Louis is the tortured soul, a remorseful creation full of woes and self-loathing. Brad Pitt definetely had the beauty the character called for - the long, silky brunette hair, the chiseled features and the sorrowful but lovely gaze with his brilliant viridian eyes (they're actually blue, but the green contacts were interesting). Pitt did a wonderful job with his role, but I think Cruise and Dunst blew him out of the rink. The villians are always more fun, anyway.

Where the story line comes into play, there is no falling short of detail, with a few minor exceptions in the beginning.

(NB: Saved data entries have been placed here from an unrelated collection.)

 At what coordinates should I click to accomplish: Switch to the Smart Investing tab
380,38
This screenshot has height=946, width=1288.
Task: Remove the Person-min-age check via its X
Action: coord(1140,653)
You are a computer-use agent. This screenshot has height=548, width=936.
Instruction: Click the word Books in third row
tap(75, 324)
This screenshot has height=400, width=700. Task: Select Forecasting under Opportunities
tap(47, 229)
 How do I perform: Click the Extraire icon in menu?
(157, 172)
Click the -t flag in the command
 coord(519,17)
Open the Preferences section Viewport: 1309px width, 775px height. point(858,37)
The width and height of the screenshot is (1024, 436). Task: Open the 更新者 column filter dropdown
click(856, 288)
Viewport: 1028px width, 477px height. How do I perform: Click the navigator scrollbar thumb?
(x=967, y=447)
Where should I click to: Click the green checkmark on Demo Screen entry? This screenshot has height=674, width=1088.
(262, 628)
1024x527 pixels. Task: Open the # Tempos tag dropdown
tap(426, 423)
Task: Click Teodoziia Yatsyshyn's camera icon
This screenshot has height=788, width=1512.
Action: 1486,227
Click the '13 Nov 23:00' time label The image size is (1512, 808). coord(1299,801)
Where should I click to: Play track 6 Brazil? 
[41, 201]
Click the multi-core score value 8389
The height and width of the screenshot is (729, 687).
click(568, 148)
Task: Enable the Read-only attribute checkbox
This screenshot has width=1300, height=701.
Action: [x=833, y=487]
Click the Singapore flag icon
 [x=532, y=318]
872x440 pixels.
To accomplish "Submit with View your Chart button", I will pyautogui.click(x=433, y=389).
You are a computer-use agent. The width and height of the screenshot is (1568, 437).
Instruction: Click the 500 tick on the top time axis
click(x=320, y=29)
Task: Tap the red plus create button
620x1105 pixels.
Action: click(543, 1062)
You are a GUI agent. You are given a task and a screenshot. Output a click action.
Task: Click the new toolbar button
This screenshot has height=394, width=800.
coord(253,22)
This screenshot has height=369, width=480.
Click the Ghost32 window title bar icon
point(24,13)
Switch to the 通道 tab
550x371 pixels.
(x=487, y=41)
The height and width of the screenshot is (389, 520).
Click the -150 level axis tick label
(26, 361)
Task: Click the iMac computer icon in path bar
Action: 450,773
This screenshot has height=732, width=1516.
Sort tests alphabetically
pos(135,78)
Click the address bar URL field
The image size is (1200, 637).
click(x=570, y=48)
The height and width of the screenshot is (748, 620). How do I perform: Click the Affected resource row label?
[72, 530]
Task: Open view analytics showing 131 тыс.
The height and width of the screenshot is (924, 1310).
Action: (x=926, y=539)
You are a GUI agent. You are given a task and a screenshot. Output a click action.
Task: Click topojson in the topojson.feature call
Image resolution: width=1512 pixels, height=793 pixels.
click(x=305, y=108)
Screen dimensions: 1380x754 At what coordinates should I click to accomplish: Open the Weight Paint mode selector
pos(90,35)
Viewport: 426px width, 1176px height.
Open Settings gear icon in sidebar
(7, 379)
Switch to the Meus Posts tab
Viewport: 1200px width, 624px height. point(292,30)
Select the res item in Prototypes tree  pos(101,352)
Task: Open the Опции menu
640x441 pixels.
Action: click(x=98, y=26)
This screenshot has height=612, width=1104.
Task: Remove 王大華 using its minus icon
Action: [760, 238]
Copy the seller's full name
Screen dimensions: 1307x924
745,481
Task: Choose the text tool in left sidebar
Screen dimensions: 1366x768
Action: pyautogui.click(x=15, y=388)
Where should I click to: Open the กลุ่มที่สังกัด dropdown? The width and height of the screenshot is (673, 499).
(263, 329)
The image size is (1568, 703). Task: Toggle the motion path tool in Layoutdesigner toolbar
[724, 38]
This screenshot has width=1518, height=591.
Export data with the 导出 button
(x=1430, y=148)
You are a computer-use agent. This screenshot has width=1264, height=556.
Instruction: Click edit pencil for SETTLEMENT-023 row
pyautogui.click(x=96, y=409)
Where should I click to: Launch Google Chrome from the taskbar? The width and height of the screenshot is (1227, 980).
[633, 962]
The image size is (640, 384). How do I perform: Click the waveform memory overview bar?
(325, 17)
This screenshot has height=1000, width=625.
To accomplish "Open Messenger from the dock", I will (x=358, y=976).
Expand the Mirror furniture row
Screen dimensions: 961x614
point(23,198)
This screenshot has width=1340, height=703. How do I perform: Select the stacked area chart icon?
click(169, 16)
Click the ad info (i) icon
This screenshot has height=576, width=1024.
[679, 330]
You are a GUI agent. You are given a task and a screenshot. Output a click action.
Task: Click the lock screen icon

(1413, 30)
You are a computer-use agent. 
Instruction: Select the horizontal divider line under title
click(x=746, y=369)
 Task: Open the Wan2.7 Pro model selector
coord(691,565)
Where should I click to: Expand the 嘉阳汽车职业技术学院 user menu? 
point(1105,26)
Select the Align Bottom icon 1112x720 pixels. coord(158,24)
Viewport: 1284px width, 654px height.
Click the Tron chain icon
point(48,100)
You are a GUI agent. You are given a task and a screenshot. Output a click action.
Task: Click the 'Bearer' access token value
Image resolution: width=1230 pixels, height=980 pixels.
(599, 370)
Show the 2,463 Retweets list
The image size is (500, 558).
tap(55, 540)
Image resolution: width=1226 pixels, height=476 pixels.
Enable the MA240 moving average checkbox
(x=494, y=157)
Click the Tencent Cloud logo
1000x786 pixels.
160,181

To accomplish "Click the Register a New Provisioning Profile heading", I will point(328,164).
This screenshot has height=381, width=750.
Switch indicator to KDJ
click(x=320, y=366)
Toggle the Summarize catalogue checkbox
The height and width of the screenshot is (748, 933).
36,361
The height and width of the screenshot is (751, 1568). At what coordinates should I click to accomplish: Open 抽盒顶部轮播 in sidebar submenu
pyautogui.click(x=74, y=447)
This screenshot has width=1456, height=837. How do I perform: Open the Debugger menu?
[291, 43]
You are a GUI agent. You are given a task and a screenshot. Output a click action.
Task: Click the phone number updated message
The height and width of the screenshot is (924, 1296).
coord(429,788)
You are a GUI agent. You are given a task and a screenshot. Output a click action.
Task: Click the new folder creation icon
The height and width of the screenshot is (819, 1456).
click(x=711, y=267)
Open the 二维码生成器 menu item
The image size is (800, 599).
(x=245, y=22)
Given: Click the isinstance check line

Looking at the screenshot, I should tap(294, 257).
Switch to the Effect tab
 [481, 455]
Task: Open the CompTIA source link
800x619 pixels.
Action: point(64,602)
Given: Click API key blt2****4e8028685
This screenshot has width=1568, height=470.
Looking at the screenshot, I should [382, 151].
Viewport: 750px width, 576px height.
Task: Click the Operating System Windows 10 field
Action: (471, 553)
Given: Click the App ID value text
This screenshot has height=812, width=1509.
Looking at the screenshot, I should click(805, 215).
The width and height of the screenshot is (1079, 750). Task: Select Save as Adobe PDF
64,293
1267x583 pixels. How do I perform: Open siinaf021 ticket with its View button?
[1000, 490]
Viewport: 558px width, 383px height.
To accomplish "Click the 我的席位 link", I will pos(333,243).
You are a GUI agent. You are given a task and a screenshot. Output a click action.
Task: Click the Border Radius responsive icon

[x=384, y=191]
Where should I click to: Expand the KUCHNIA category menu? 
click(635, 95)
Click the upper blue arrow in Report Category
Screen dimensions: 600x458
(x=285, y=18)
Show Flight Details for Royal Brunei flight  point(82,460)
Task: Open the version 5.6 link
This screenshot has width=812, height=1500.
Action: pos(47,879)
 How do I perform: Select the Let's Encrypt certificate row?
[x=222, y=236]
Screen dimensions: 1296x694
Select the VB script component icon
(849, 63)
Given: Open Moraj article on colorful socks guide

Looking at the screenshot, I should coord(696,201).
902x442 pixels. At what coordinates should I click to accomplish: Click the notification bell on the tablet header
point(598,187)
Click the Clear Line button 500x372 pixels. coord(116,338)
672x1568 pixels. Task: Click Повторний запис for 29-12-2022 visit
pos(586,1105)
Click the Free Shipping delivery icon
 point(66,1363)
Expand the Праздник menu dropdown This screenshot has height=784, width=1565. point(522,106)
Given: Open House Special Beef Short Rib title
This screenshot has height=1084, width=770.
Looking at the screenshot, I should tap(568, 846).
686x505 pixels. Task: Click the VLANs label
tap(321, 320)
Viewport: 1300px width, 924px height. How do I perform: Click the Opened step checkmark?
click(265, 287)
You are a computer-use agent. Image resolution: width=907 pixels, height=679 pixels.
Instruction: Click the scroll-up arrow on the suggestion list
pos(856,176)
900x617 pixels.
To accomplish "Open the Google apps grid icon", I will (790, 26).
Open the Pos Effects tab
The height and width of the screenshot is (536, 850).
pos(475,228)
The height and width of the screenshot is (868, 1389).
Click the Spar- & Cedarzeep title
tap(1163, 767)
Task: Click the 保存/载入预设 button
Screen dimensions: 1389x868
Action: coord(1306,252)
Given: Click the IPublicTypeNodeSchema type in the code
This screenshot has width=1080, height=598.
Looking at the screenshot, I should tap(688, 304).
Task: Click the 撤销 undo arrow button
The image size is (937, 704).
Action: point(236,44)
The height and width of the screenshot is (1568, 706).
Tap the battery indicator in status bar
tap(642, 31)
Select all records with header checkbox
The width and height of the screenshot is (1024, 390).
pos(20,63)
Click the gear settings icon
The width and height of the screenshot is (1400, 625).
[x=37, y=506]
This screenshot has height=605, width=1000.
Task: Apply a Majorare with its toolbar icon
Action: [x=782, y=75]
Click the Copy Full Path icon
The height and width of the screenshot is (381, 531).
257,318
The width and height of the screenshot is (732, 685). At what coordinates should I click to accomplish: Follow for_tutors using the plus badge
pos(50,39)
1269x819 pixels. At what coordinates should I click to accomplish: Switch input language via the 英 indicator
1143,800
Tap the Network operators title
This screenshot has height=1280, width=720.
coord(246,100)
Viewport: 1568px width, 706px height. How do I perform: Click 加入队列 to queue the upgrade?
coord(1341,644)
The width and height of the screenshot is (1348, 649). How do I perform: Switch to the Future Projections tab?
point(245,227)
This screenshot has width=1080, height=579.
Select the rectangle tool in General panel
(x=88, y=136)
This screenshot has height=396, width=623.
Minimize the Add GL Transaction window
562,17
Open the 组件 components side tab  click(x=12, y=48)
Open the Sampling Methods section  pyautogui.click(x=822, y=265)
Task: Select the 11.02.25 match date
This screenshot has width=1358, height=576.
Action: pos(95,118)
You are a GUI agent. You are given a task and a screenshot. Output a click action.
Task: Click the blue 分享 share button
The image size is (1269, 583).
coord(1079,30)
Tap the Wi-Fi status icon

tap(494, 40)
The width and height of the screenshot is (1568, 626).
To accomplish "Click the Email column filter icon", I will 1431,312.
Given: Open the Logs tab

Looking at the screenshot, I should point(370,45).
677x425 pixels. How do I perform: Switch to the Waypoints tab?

People who have read the re-popularized novel by Anne Rice will know what those fine details are, but in the end they aren't of any significance to what rightfully remained. There are quotes pulled directly from the book that fall in just the right places without sounding trite or contrived. The old superstitions (stake in the heart, no reflection in mirrors) are stamped out with more realistic beliefs, such as the undead being consumed by flames and sunlight, but there are some interesting twists added, such as the imbibing of blood with inactive red and white cells, or blood from corpses, to put it simply ("dead blood").

Now, a compliment to the heart-racing and emotionally driven soundtrack, orchestrated by a collossal talent named Eliot Goldenthal. The soundtrack for this movie, I think, is his greatest achievement so far in musical composition and originality. It has the glory of a ballroom scene in late 1800's New Orleans with the suffocating corsets, rouged cheeks and blanched wigs. The score stabs and swipes in harmony with moments of tension, the perfect example being Claudia's explosion of rage, accompanied by Goldenthal's piece entitled "Claudia's Allegro Agitato". Listen and watch, and you'll be amazed at how perfectly the score compliments each scene.

I have only one qualm with this film, and this is why I only rank it four and three-quarter stars - Antonio Banderas. This was the only casting mistake. Don't get me wrong, he wasn't bad, but he wasn't a good character representation for Armand. Armand is almost a child. He was seventeen when he was created, therefore has a very child-like face. Plus, he's Italian. Why a 30-year-old, Spanish-speaking actor? I don't get it...

I imagine in her personal viewing of the film before it hit theaters, Anne Rice had only one regret: the letter she personally penned to Tom Cruise begging him to pull out of the role of Lestat. Now that's egg on her face...or should I say blood?